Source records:
--- START ---

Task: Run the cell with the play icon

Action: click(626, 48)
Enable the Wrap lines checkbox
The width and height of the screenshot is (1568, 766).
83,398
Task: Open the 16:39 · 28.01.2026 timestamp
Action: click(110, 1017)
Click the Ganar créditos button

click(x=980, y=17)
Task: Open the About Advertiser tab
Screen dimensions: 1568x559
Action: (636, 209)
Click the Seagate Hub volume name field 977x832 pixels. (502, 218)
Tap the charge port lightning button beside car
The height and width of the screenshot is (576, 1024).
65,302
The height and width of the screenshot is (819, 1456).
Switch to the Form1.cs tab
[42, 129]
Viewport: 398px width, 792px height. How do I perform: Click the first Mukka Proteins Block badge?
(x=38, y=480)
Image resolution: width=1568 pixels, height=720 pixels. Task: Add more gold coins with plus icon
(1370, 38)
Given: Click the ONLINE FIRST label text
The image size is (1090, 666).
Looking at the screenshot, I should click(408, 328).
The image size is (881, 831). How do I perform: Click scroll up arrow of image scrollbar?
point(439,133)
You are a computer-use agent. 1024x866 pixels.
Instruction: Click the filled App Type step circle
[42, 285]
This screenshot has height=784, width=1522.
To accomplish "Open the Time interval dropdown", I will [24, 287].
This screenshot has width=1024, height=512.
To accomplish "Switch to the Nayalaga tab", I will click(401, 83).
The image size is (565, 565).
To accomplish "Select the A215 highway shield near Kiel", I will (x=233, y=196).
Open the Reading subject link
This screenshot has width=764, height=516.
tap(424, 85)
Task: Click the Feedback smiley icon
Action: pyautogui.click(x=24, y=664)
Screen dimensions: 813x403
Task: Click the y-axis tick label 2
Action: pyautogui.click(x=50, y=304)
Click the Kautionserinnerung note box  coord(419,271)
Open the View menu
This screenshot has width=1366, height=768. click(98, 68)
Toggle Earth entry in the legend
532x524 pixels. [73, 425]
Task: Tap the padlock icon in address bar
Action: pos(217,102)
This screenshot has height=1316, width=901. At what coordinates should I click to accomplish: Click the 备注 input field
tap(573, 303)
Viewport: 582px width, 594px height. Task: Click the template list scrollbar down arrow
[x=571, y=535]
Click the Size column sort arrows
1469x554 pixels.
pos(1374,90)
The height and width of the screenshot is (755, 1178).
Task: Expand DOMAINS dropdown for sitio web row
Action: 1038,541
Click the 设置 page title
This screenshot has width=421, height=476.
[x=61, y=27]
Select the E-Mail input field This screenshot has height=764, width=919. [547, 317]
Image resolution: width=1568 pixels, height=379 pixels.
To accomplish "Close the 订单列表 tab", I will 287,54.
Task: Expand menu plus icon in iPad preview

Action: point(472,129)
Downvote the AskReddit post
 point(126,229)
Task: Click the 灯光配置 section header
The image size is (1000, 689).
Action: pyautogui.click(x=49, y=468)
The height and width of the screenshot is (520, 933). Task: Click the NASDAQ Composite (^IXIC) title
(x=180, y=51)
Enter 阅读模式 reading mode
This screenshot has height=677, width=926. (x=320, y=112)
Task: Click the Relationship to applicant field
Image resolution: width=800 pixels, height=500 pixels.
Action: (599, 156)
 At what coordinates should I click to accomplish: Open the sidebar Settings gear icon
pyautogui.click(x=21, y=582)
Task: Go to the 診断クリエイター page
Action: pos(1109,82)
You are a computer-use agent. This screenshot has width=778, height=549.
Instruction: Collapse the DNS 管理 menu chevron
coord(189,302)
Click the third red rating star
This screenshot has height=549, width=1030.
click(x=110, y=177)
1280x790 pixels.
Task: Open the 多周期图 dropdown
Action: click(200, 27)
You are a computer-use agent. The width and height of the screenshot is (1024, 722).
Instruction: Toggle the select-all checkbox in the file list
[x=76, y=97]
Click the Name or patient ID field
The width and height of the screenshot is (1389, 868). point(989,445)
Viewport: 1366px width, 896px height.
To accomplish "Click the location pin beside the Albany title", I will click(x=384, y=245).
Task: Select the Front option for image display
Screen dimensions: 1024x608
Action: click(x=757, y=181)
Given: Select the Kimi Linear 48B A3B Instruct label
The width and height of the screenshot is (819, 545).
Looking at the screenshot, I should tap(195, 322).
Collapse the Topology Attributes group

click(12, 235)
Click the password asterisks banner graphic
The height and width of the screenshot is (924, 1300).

--- END ---

What lines in the entries above include the string "agent"? Return each one.

Exercise response –
You are a computer-use agent. 1024x866 pixels.
You are a computer-use agent. This screenshot has width=778, height=549.
You are a computer-use agent. The width and height of the screenshot is (1024, 722).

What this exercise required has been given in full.